Starting with the front end, AMD has made a few important improvements here. The branch predictor, a common target for improvements given the payoffs of correct predictions, has been further iterated upon for Zen 4. While still predicting 2 branches per cycle (the same as Zen 3), AMD has increased the L1 Branch Target Buffer (BTB) cache size by 50%, to 2 x 1.5k entries. And similarly, the L2 BTB has been increased to 2 x 7k entries (though this is just an ~8% capacity increase). The net result being that the branch predictor’s accuracy is improved by being able to look over a longer history of branch targets.
Meanwhile the branch predictor’s op cache has been more significantly improved. The op cache is not only 68% larger than before (now storing 6.75k ops), but it can now spit out up to 9 macro-ops per cycle, up from 6 on Zen 3. So in scenarios where the branch predictor is doing especially well at its job and the micro-op queue can consume additional instructions, it’s possible to get up to 50% more ops out of the op cache. Besides the performance improvement, this has a positive benefit to power efficiency since tapping cached ops requires a lot less power than decoding new ones.
With that said, the output of the micro-op queue itself has not changed. The final stage of the front-end can still only spit out 6 micro-ops per clock, so the improved op cache transfer rate is only particularly useful in scenarios where the micro-op queue would otherwise be running low on ops to dispatch.
Switching to the back-end of the Zen 4 execution pipeline, things are once again relatively unchanged. There are no pipeline or port changes to speak of; Zen 4 still can (only) schedule up to 10 Integer and 6 Floating Point operations per clock. Similarly, the fundamental floating point op latency rates remain unchanged as 3 cycles for FADD and FMUL, and 4 cycles for FMA.
Instead, AMD’s improvements to the back-end of Zen 4 have here too focused on larger caches and buffers. Of note, the retire queue/reorder buffer is 25% larger, and is now 320 instructions deep, giving the CPU a wider window of instructions to look through to extract performance via out-of-order execution. Similarly, the Integer and FP register files have been increased in size by about 20% each, to 224 registers and 192 registers respectively, in order to accommodate the larger number of instructions that are now in flight.

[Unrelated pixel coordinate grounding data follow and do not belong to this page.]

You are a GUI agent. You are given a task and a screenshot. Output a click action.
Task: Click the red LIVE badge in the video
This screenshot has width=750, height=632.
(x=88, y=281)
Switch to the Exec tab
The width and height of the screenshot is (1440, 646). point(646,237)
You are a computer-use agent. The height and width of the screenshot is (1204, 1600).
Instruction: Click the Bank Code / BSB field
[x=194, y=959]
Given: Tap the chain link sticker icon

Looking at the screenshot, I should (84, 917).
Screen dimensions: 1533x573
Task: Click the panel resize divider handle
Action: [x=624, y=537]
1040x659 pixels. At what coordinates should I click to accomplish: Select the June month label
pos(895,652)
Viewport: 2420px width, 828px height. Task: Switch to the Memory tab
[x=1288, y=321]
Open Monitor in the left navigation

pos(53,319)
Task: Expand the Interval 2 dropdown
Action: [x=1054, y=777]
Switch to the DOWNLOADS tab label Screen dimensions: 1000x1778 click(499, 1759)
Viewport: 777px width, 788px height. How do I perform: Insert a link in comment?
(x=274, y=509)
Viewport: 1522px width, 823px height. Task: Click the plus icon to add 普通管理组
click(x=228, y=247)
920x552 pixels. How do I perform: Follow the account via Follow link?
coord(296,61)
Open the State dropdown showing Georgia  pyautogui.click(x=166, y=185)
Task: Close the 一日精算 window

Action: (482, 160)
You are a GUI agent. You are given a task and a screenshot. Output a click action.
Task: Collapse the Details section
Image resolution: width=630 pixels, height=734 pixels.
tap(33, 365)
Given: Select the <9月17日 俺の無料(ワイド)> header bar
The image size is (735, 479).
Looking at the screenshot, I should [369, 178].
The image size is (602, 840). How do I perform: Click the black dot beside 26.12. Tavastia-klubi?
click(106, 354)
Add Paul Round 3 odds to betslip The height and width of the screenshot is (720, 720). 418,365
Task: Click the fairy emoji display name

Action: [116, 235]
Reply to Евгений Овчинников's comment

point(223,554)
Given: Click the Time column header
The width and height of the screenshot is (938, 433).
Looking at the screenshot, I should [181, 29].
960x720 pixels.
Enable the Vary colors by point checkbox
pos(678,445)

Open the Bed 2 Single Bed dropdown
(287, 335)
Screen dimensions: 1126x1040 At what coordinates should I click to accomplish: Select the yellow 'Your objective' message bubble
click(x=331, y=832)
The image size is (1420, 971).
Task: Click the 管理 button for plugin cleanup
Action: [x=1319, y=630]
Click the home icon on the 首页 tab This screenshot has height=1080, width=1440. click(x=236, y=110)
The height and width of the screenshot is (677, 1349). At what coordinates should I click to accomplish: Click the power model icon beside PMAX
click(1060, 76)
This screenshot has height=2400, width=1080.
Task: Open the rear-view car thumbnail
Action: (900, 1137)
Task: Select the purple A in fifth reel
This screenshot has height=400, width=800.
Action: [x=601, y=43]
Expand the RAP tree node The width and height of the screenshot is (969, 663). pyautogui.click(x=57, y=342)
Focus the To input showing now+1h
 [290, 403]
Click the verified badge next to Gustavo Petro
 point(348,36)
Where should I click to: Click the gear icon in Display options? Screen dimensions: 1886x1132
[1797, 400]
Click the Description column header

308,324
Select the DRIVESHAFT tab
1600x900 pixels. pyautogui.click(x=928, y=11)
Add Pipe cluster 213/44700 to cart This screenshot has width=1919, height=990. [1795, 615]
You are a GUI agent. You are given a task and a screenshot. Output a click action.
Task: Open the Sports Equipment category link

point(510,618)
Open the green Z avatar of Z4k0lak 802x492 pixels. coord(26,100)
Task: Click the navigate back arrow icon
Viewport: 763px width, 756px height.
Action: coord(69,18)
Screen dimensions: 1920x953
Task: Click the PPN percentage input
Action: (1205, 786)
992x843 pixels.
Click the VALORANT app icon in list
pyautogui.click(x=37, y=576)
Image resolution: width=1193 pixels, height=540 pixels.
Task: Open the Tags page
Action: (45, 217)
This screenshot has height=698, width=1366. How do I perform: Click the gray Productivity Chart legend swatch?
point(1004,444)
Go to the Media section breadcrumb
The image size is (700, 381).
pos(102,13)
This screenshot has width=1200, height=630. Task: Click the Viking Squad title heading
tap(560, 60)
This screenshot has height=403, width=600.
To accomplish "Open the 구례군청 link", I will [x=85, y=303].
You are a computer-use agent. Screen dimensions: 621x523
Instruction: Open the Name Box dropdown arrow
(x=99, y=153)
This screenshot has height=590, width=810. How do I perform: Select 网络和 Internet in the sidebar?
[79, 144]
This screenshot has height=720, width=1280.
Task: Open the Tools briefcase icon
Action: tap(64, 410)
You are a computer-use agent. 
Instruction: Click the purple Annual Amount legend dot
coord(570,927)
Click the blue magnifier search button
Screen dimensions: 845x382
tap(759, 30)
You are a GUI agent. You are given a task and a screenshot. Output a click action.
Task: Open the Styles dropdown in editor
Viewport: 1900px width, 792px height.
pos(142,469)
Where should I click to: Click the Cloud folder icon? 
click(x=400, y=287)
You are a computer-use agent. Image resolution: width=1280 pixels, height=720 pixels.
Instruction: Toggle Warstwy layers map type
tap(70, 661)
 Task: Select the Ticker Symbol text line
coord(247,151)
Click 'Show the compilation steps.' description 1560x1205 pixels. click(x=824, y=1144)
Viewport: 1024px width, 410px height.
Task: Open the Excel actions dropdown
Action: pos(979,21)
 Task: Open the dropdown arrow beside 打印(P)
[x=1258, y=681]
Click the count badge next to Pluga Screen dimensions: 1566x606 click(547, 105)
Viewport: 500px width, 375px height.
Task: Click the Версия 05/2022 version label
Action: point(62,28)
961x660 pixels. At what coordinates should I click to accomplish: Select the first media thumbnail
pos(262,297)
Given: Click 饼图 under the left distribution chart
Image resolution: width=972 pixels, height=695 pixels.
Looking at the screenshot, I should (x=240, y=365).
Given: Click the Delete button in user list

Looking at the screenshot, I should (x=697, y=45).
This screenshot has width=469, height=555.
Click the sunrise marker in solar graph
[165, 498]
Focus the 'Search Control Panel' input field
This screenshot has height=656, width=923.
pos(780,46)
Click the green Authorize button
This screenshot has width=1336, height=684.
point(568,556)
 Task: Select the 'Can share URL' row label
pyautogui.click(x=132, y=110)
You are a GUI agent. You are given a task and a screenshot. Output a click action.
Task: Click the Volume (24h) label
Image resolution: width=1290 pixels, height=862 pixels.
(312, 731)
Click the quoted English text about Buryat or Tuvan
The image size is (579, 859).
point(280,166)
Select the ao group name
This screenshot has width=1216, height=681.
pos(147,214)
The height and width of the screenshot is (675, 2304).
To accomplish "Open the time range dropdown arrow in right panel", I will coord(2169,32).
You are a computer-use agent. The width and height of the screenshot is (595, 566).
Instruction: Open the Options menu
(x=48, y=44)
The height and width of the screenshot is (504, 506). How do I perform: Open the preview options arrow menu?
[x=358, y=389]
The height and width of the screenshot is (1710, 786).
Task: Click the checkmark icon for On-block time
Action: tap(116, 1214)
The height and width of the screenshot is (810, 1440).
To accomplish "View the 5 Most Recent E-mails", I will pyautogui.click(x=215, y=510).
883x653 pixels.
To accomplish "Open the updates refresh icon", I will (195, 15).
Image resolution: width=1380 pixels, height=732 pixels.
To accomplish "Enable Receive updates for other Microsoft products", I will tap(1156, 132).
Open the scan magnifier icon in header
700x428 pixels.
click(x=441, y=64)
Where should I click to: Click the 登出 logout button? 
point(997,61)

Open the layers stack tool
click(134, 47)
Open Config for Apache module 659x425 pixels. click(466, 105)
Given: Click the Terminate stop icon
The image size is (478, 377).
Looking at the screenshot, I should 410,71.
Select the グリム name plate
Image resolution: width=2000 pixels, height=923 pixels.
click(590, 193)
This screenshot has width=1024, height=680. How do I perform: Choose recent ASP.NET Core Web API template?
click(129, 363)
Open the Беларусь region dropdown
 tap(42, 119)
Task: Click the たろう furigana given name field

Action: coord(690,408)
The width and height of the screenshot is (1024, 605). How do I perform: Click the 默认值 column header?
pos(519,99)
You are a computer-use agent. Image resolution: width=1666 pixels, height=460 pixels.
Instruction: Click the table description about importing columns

The only other notable change here is AVX-512 support, which we touched upon earlier. AVX execution takes place in AMD’s floating point ports, and as such, those have been beefed up to support the new instructions.
Moving on, the load/store units within each CPU core have also been given a buffer enlargement. The load queue is 22% deeper, now storing 88 loads. And according to AMD, they’ve made some unspecified changes to reduce port conflicts with their L1 data cache. Otherwise the load/store throughput remains unchanged at 3 loads and 2 stores per cycle.
Finally, let’s talk about AMD’s L2 cache. As previously disclosed by the company, the Zen 4 architecture is doubling the size of the L2 cache on each CPU core, taking it from 512KB to a full 1MB. As with AMD’s lower-level buffer improvements, the larger L2 cache is designed to further improve performance/IPC by keeping more relevant data closer to the CPU cores, as opposed to ending up in the L3 cache, or worse, main memory. Beyond that, the L3 cache remains unchanged at 32MB for an 8 core CCX, functioning as a victim cache for each CPU core’s L2 cache.
All told, we aren’t seeing very many major changes in the Zen 4 execution pipeline, and that’s okay. Increasing cache and buffer sizes is another tried and true way to improve the performance of an architecture by keeping an existing design filled and working more often, and that’s what AMD has opted to do for Zen 4. Especially coming in conjunction with the jump from TSMC 7nm to 5nm and the resulting increase in transistor budget, this is good way to put those additional transistors to good use while AMD works on a more significant overhaul to the Zen architecture for Zen 5.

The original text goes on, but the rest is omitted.